In this fourth phase, Planck's sUAS will undergo testing in “operational settings”, meaning it will be tested in the same environment in which it will ultimately be deployed.
The grant comes from the DHS Silicon Valley Innovation Program, which reaches out to innovative companies in order to harness commercial research and development for applications to homeland security. The autonomous drones will be used by Customs and Border Protection, a child agency of the DHS, and to which the U.S Border Patrol belongs.
|Phase 1||$50-$200K||3-6 months||Proof-of-Concept Demo|
|Phase 2||$50-$200K||3-6 months||Demo Pilot-ready Prototype|
|Phase 3||$50-$200K||3-6 months||Pilot-test Prototype in Operation|
|Phase 4||$50-$200K||3-6 months||Test in Various Operational Scenarios|
Features of the drones for ground vehicles being developed for Customs and Border Protection
What Customs and Border Protection (CBP) wants from Planck Aerosystems is a fully autonomous, truck-based unmanned aircraft system that could be operated from the truck's dashboard, would deliver real-time video to drivers and passengers, and could detect and track persons on the ground. The small UAS wouldn't have to be operated by a dedicated pilot and wouldn't require extensive user training.
The drone would launch from the moving ground vehicle upon command from a user in the cab.

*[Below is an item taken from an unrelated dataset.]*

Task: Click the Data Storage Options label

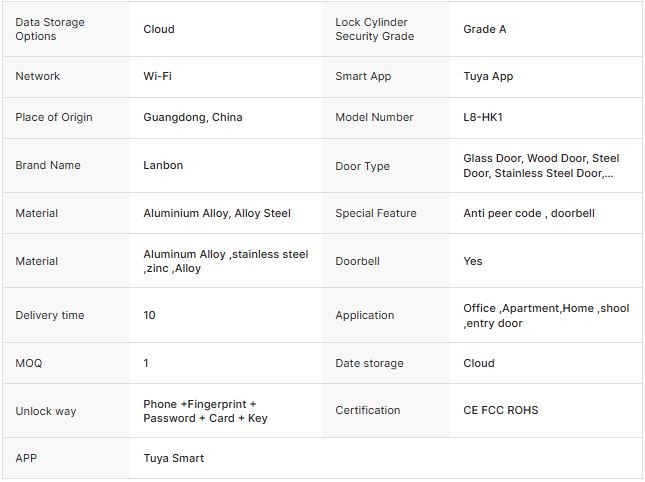Action: 50,29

At the end of the mission, the drone would return to the ground vehicle, regardless of where it has driven, and execute a precision landing in the truck bed without requiring the driver to stop.
An sUAS meeting these requirements would allow agents to stay safe and mobile in their vehicles while focusing attention on patrolling the border, not on flying the drone. Computer vision is used to perform real-time object detection, classification, and tracking. These autonomous drones would fly over and around diverse terrain while streaming data back to Border Patrol agents in their trucks.

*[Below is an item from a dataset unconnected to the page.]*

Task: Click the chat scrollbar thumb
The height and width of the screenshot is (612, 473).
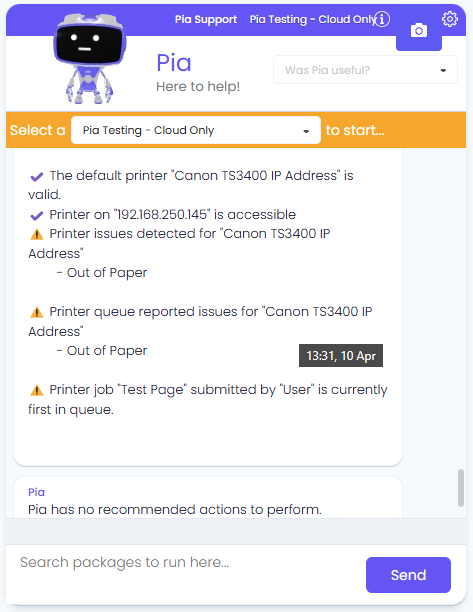Action: [461, 488]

Planck Aerosystems demonstrates the autonomous detection, identification, and tracking of multiple people by a small UAV. The potential usefulness of these Border Patrol drones to agents in the field is obvious. Video published in December 2018.

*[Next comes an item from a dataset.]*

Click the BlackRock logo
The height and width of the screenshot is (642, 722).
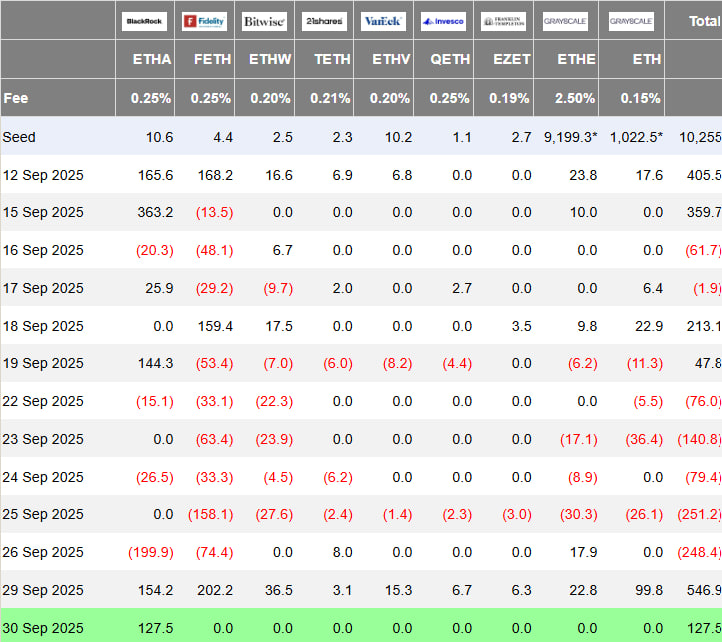pyautogui.click(x=145, y=21)
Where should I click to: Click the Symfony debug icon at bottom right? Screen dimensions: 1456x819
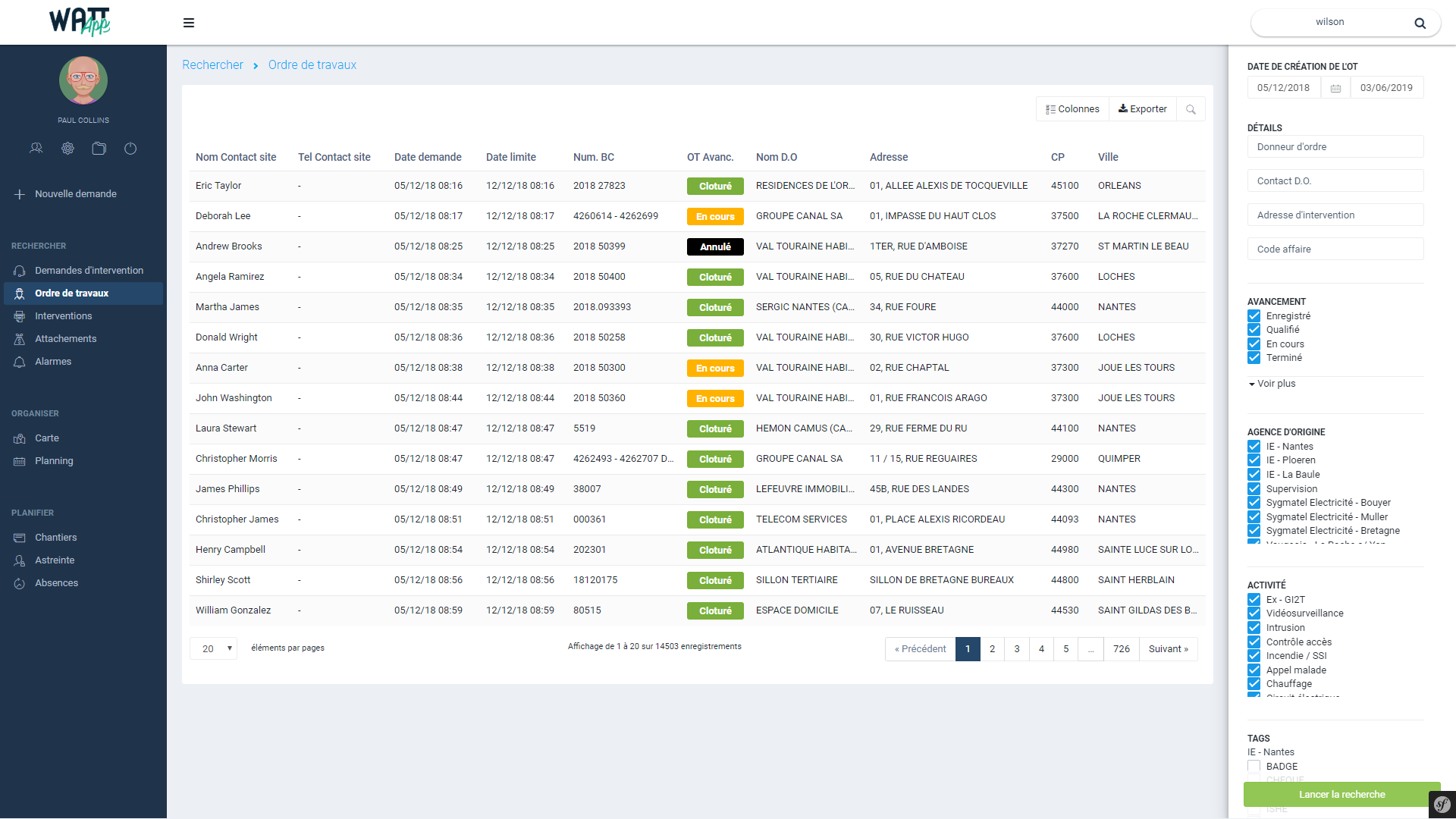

State of the art technology
The ability to track a moving object is already available in unmanned aerial vehicles (UAV) sold retail. Until recently, most “follow me” drones available to the public worked by tracking the signal transmitted by a GPS-equipped mobile device, held by the operator on the ground. The latest ones employ vision sensors and recognition technology, along with software algorithms.
The real trick is in getting a UAV to land safely on a moving object.
Just to demonstrate that we are covering state-of-the-art technology, this video shows a fully autonomous MAV (micro air vehicle) landing on a moving target, during a robotics challenge held in spring 2017. The MAV was described in the Journal of Field Robotics in 2018. Note that the target was being dragged by a running man, i.e. this was a very slow moving target.
An autonomous sUAS powered by Planck's Autonomous Control Engine, which forms the core of Planck’s navigation solutions for highly autonomous drone operations, follows and lands on a maneuvering all electric ground vehicle. This video was published in April 2019.